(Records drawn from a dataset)

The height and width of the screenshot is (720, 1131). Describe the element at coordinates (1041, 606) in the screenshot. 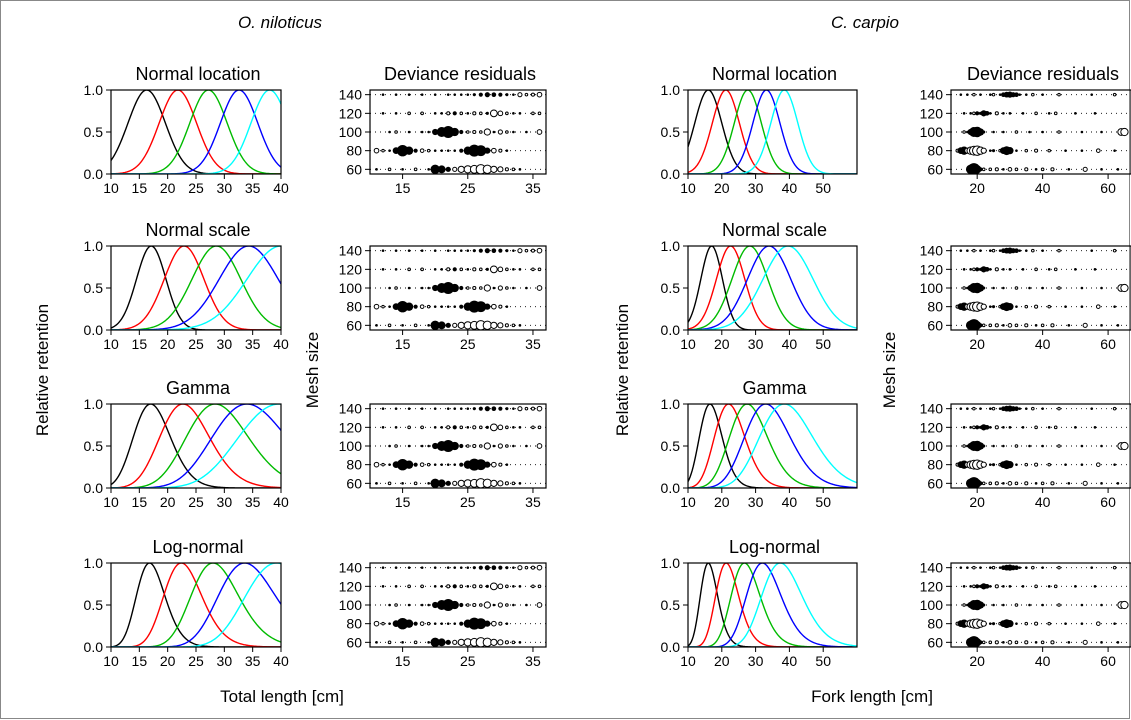

I see `panel-plot-area` at that location.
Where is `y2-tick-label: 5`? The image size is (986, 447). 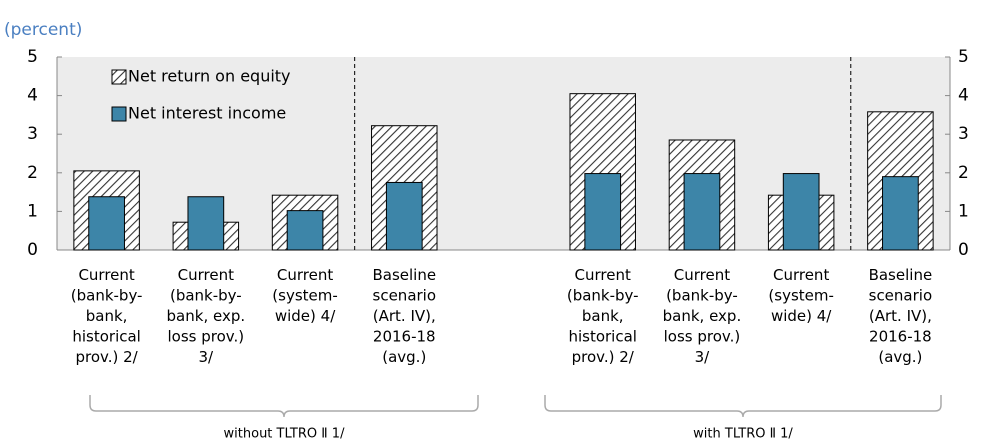 y2-tick-label: 5 is located at coordinates (964, 57).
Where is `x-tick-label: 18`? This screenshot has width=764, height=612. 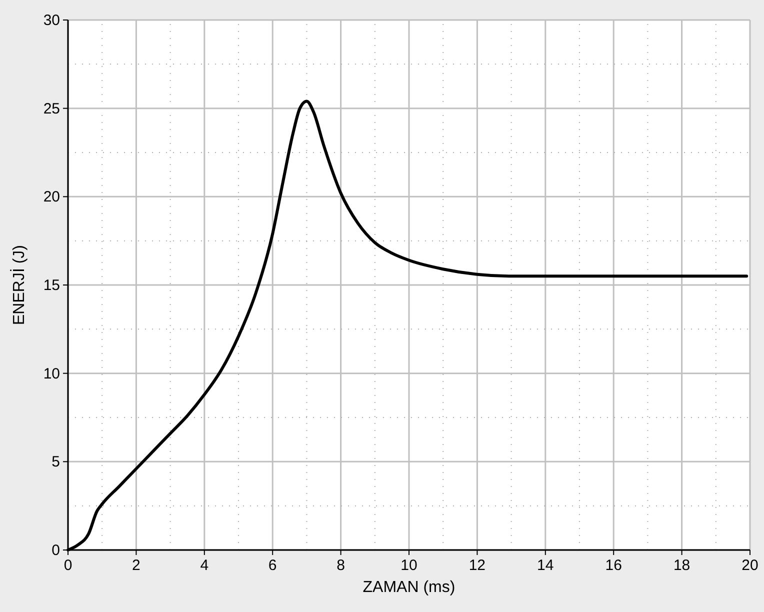
x-tick-label: 18 is located at coordinates (682, 566).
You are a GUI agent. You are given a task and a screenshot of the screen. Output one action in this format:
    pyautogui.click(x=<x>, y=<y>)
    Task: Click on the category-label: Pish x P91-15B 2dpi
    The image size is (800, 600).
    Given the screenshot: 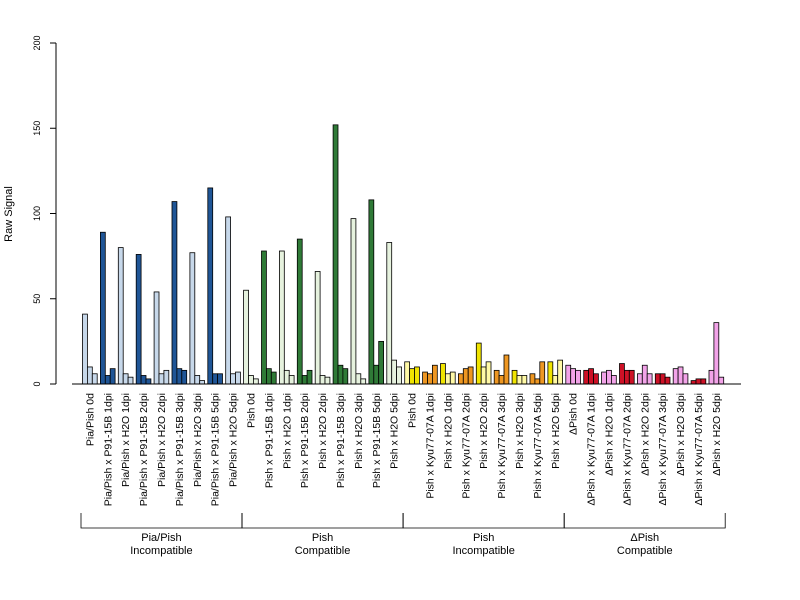 What is the action you would take?
    pyautogui.click(x=305, y=440)
    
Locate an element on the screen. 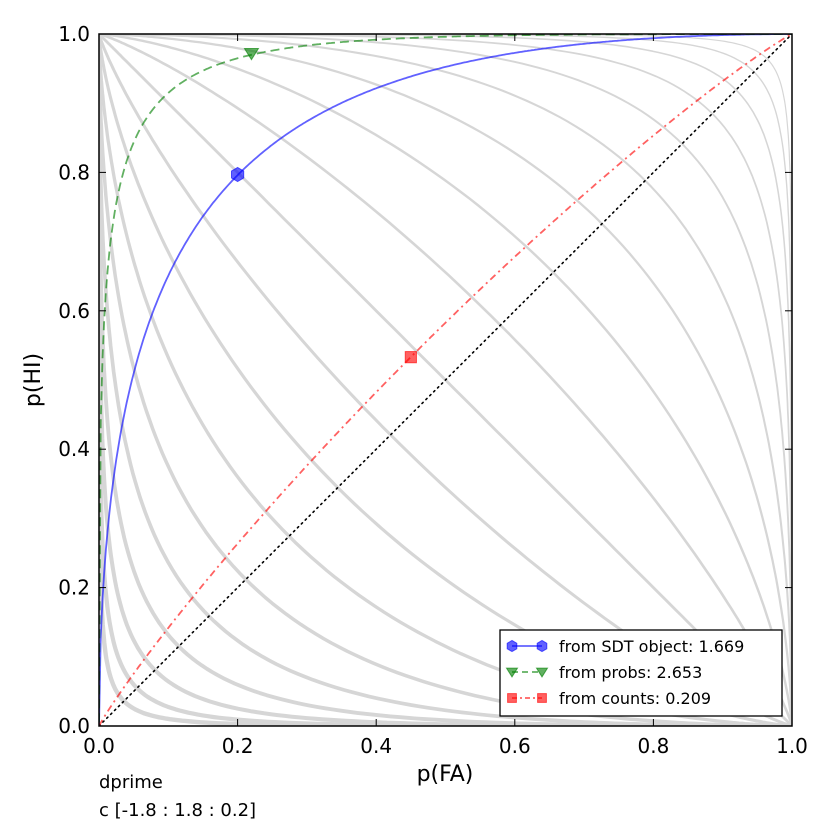  y-tick-label: 0.4 is located at coordinates (74, 449).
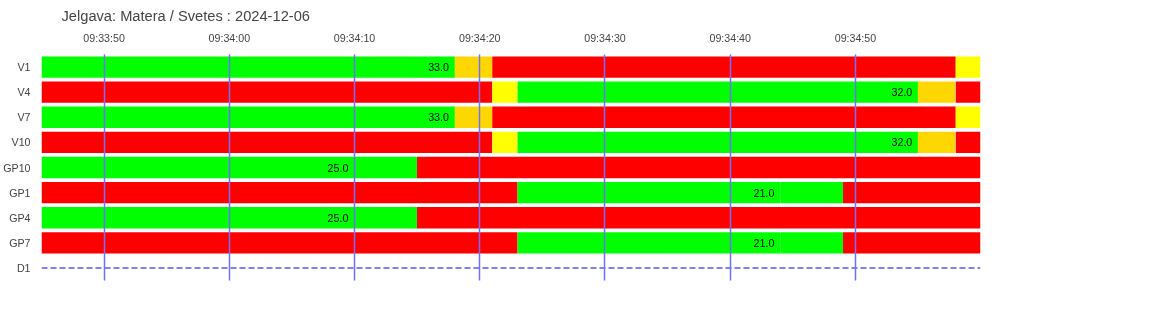  I want to click on y-tick-label: V10, so click(21, 142).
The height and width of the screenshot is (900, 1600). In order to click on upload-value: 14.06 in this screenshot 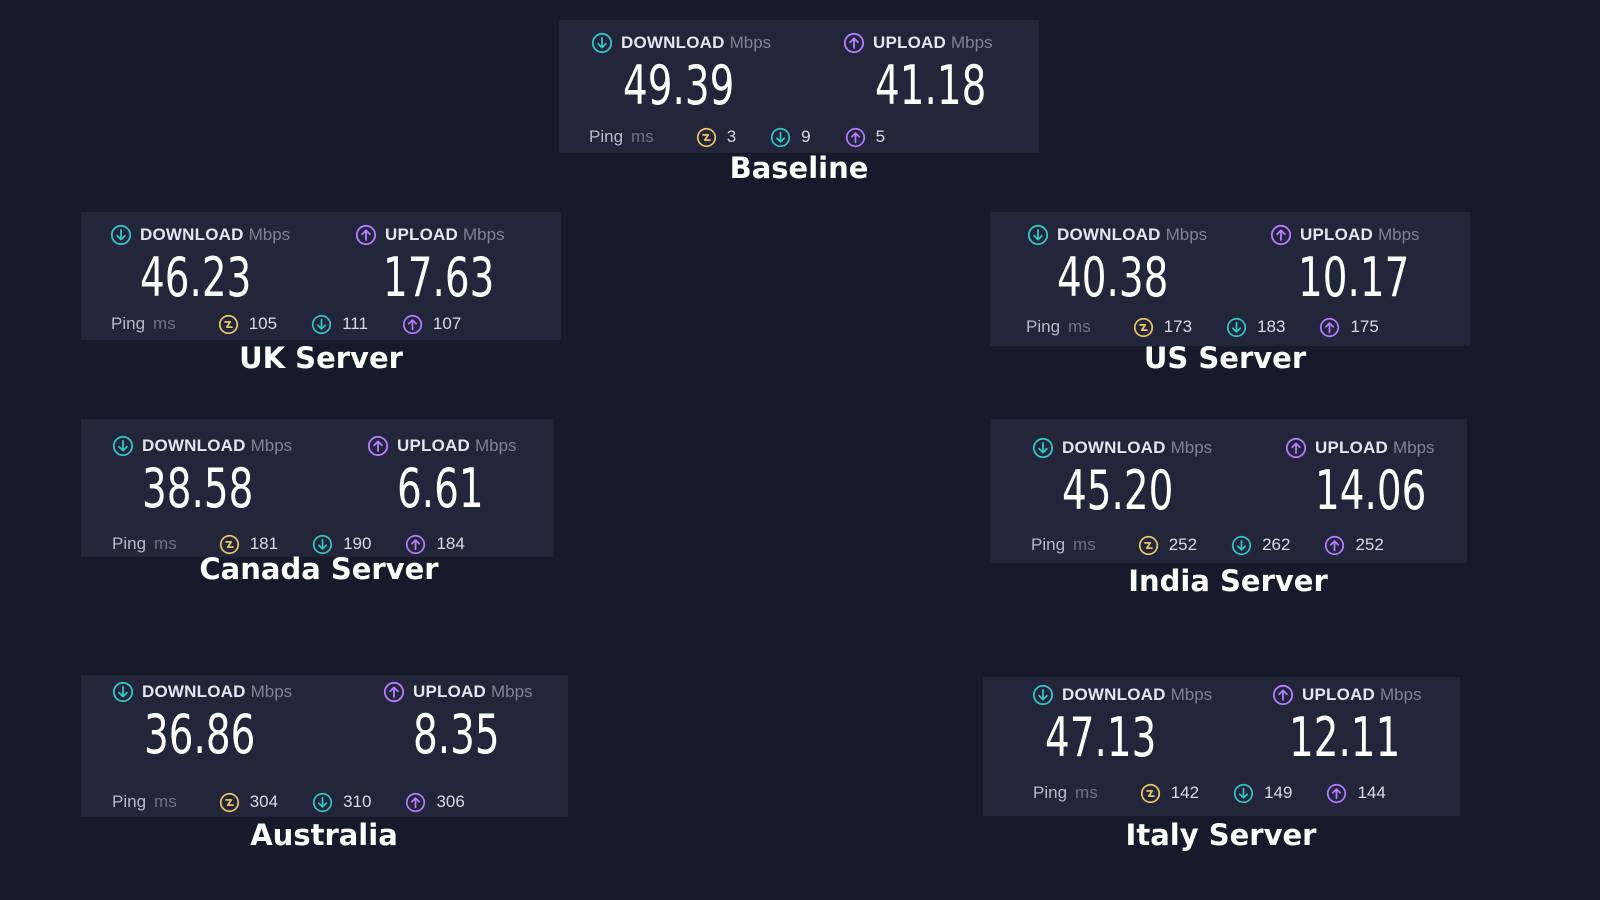, I will do `click(1371, 490)`.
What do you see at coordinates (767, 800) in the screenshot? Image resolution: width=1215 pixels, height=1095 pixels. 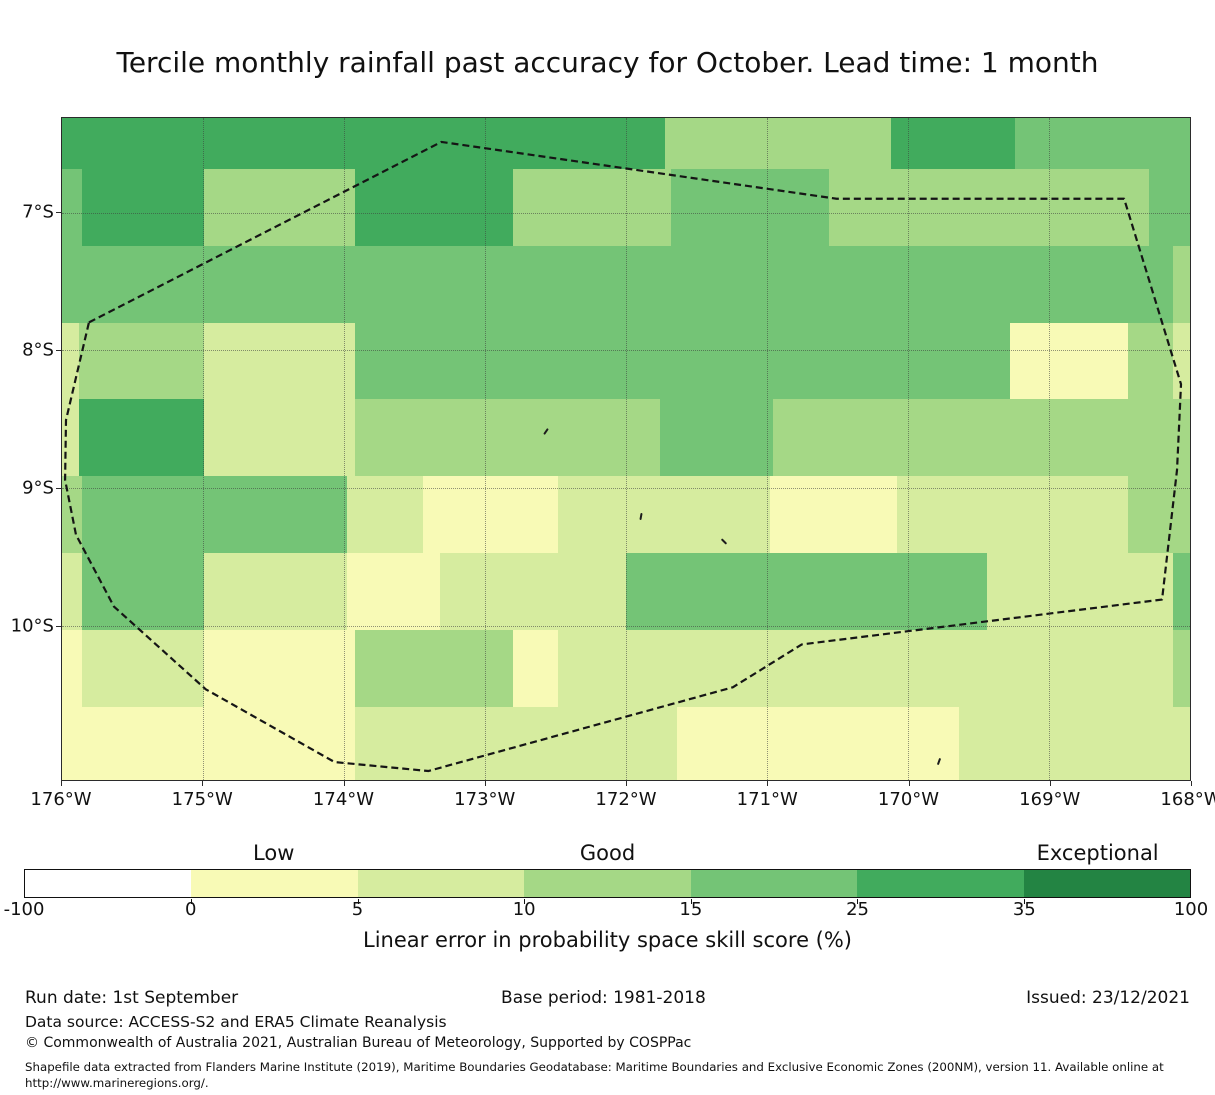 I see `x-tick-label: 171°W` at bounding box center [767, 800].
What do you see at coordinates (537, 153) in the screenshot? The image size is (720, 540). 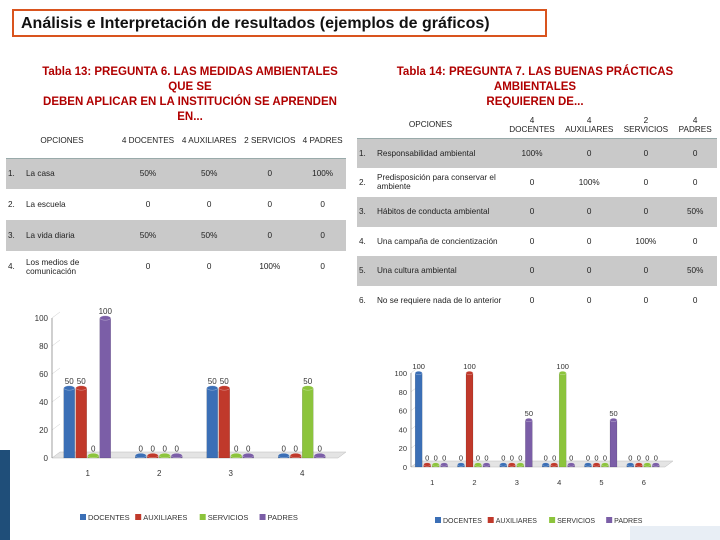 I see `table-row: 1. Responsabilidad ambiental 100% 0 0 0` at bounding box center [537, 153].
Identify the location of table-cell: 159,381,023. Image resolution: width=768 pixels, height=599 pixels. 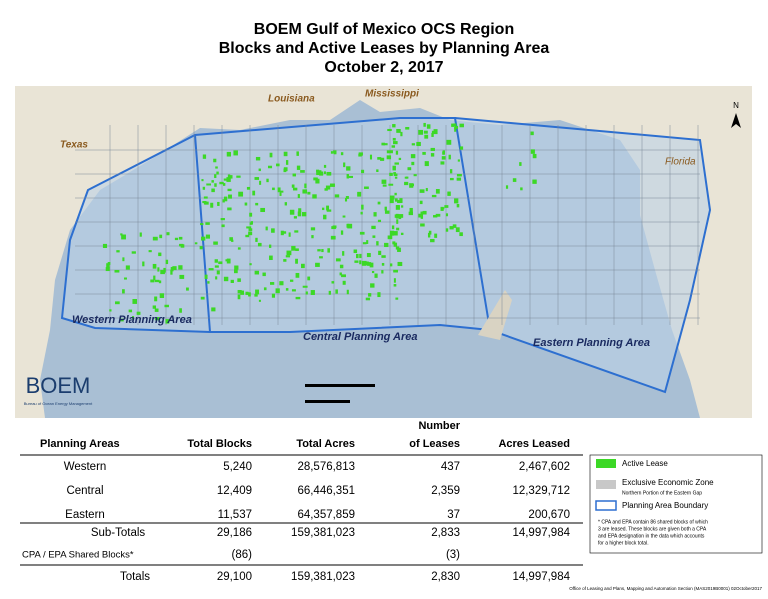
(323, 577).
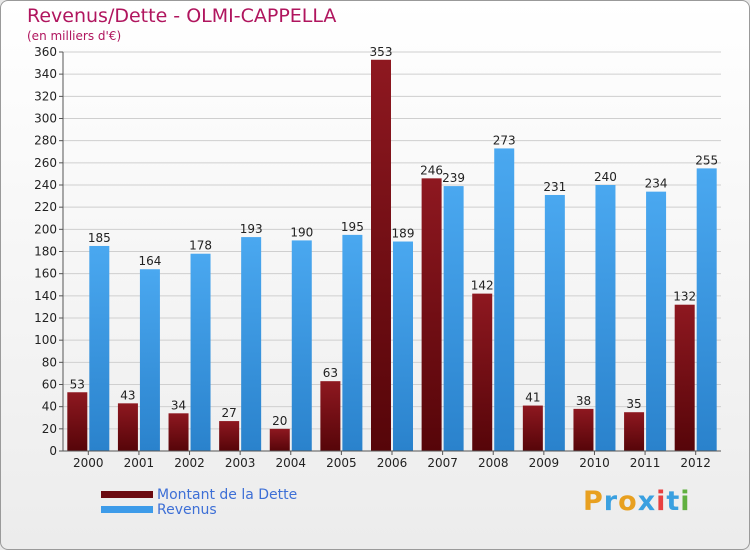 This screenshot has width=750, height=550. What do you see at coordinates (128, 395) in the screenshot?
I see `value-label-debt: 43` at bounding box center [128, 395].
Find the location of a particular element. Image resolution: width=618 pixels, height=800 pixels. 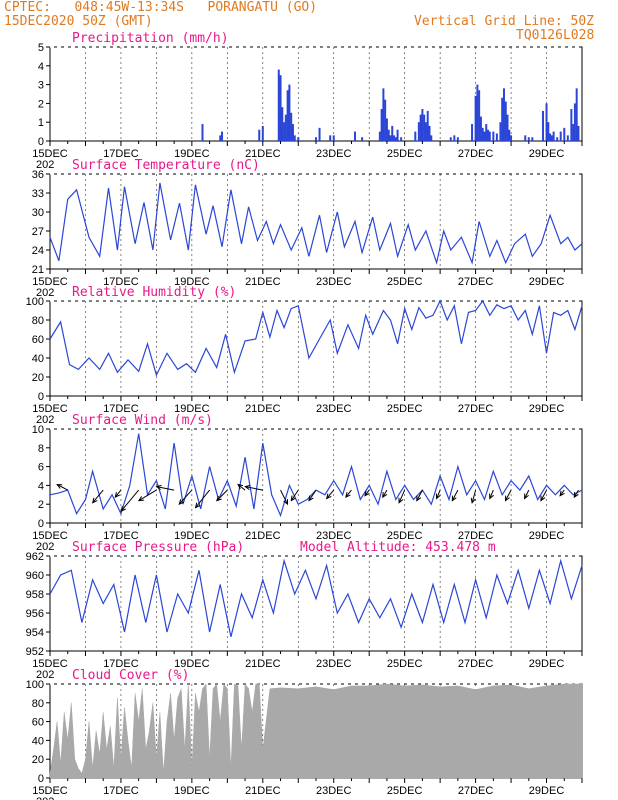

xtick-label: 17DEC is located at coordinates (121, 154).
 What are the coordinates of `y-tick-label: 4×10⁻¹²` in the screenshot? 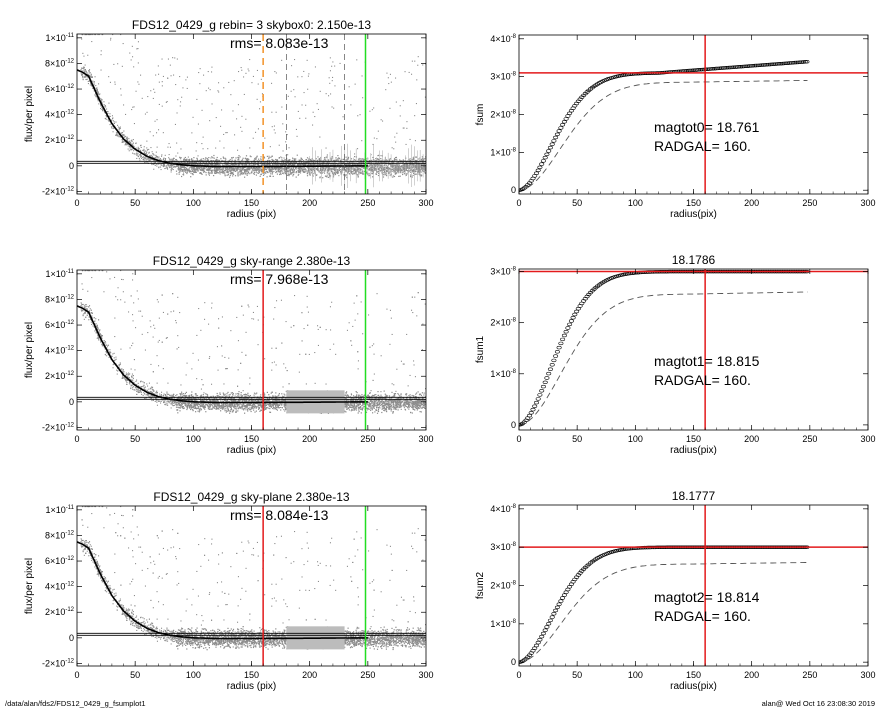 It's located at (60, 115).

[DIRECTIONS FOR THIS TASK] Can you copy out the material word for word, from the line with "has width=764, height=612." to the line with "x-tick-label: 18 is", leaving out the pictures?

[WRITTEN RESPONSE]
Where is `x-tick-label: 18`? This screenshot has width=764, height=612. 
x-tick-label: 18 is located at coordinates (682, 566).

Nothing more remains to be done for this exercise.